Bruce Davidson, Alabama, Birmingham, 1963


Vendre : « Tu vois, a dit Jeri. Le noir fait vendre. C’est la matière première la plus en vogue du monde civilisé. Les Blanches, et mêmes les filles café au lait, il faut qu’elles se mettent à poil pour obtenir ce genre d’attention. » (Délivrances, Christian Bourgois, 2015)
Woolf : « Chez Virginia Woolf, ce que j’aime c’est l’usage qu’elle fait de la langue, cette économie de la langue. Chez Faulkner, ce que j’aime tout autant c’est exactement l’opposé, une espèce de foisonnement, la répétition des choses. » (Entretien, « Toni Morrison, la mémoire en héritage (1/5) », France Culture, 2012)

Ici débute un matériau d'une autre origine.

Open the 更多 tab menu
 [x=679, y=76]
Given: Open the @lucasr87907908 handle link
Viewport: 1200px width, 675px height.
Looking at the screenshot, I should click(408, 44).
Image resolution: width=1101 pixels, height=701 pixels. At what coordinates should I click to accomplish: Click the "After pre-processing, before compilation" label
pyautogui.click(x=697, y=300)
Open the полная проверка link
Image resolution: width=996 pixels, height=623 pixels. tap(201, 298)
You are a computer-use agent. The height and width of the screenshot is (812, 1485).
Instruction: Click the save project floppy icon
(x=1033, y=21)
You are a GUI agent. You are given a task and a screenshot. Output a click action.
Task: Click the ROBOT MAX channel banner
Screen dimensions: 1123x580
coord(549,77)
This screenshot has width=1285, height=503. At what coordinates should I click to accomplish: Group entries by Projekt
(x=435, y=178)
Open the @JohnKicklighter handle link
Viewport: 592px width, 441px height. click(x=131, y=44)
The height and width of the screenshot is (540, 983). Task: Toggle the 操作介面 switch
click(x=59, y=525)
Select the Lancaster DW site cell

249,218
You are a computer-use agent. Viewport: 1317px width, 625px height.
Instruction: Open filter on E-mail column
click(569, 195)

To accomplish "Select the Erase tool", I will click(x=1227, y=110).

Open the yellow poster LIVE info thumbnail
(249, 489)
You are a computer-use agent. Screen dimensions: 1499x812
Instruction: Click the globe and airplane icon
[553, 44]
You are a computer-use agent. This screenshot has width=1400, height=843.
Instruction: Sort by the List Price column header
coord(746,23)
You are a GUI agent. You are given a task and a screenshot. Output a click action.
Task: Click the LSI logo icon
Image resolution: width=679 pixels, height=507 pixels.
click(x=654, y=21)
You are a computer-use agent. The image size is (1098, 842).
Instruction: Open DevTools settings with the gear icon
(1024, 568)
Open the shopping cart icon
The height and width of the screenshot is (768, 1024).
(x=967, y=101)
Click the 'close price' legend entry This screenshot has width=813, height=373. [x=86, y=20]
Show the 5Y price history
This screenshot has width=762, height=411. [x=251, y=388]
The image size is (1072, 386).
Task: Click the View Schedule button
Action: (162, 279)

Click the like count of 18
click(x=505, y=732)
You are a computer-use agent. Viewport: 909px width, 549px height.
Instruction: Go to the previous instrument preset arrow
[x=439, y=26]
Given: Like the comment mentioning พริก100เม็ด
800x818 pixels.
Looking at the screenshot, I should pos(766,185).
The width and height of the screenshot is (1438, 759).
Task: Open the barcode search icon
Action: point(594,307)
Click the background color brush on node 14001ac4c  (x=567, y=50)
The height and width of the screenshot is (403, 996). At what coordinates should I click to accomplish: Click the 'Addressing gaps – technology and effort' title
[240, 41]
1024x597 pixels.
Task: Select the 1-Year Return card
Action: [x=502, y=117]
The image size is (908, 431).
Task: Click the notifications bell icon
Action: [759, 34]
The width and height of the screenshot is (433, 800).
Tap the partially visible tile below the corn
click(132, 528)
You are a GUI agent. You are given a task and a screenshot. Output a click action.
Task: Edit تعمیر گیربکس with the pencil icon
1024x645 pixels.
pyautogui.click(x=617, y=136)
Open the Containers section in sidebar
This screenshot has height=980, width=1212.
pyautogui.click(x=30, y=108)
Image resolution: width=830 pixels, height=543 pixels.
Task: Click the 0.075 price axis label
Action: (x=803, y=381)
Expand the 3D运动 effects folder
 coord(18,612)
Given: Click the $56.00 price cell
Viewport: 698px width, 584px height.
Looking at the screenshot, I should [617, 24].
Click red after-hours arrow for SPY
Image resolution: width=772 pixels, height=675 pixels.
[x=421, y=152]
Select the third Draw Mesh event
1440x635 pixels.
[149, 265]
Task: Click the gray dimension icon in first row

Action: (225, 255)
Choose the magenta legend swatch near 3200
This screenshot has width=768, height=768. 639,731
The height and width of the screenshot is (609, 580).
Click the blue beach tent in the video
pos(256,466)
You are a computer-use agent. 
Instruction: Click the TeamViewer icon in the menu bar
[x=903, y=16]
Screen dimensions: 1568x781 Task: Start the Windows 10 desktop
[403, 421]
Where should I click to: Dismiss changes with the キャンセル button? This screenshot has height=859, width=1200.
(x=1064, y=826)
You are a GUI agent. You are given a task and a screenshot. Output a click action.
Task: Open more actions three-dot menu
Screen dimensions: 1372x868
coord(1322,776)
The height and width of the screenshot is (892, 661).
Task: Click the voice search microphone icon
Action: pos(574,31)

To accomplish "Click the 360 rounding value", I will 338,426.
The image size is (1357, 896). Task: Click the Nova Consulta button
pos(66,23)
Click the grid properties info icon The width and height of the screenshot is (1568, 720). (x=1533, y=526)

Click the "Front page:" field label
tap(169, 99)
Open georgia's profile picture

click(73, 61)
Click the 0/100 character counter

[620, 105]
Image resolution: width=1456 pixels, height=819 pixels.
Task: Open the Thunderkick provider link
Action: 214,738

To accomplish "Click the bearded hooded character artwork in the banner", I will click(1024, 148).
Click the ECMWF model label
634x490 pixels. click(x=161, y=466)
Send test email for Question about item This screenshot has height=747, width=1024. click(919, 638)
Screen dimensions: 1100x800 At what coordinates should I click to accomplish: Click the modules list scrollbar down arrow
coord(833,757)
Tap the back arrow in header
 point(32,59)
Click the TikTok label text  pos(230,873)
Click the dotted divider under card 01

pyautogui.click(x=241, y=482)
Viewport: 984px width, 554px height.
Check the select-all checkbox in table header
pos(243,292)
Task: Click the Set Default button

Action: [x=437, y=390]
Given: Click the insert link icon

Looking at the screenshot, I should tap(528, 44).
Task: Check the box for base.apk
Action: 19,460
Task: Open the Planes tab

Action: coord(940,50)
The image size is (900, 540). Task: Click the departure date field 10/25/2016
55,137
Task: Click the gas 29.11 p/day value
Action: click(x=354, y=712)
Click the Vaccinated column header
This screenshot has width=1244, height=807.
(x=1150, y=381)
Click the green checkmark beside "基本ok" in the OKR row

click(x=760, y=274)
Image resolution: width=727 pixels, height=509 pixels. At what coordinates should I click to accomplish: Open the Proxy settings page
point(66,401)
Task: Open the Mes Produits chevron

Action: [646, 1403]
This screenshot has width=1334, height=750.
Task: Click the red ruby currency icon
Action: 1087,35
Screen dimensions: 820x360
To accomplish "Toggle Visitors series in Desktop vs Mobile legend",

XXe siècle : « Permettez-moi de citer seulement quelques-uns des lynchages qui ont eu lieu au XXe siècle : Ed Johnson, 1906 (lynché sur le pont de Walnut Street, à Chattanooga, Tennessee, par une foule entrée de force dans sa prison après un rendu de sursis à exécution). Laura et D.L. Nelson, 1911 (mère et fils, accusés de meurtre, kidnappés dans leur cellule et pendus à un pont ferroviaire à proximité d’ Okemah, Oklahoma). Elias Clayton, Elmer Jackson et Isaac McGhie, 1920 (trois employés de cirque accusés de viol sans aucune preuve, lynchés à Duluth, Minnesota ; aucune sanction pour leurs assassins). Raymond Gunn, 1931 (accusé de viol et d’assassinat, aspergé d’essence et brûlé à mort par une foule à Maryville, Missouri). Cordie Cheek, 1933 (lynché et mutilé par une foule à Maury, Tennessee, à la suite de sa remise en liberté après qu’il avait été faussement accusé de viol). Booker Spicely, 1944 (abattu par un chauffeur de bus à Durham, Caroline du Nord, après avoir refusé de continuer à reculer jusqu’à l’arrière du bus). Maceo Snipes, 1946 (traîné hors de chez lui dans le comté de Taylor, Géorgie, et abattu pour avoir voté lors des primaires démocrates de Géorgie ; une affiche placardée sur une église noire voisine disait : LE PREMIER NÈGRE A AVOIR VOTE NE REVOTERA JAMAIS). Lamar Smith, 1955 (figure du mouvement pour les droits civiques, abattu sur la pelouse du tribunal du comté de Lincoln, à Brookhaven, Mississippi). Emmett Till, 1955 (à l’âge de 14 ans, roué de coups et abattu à Money, Mississippi, après avoir, dit-on, flirté avec une femme blanche qui a avoué depuis avoir menti au sujet de cette relation). » (L’Origine des autres, Christian Bourgois, 2018)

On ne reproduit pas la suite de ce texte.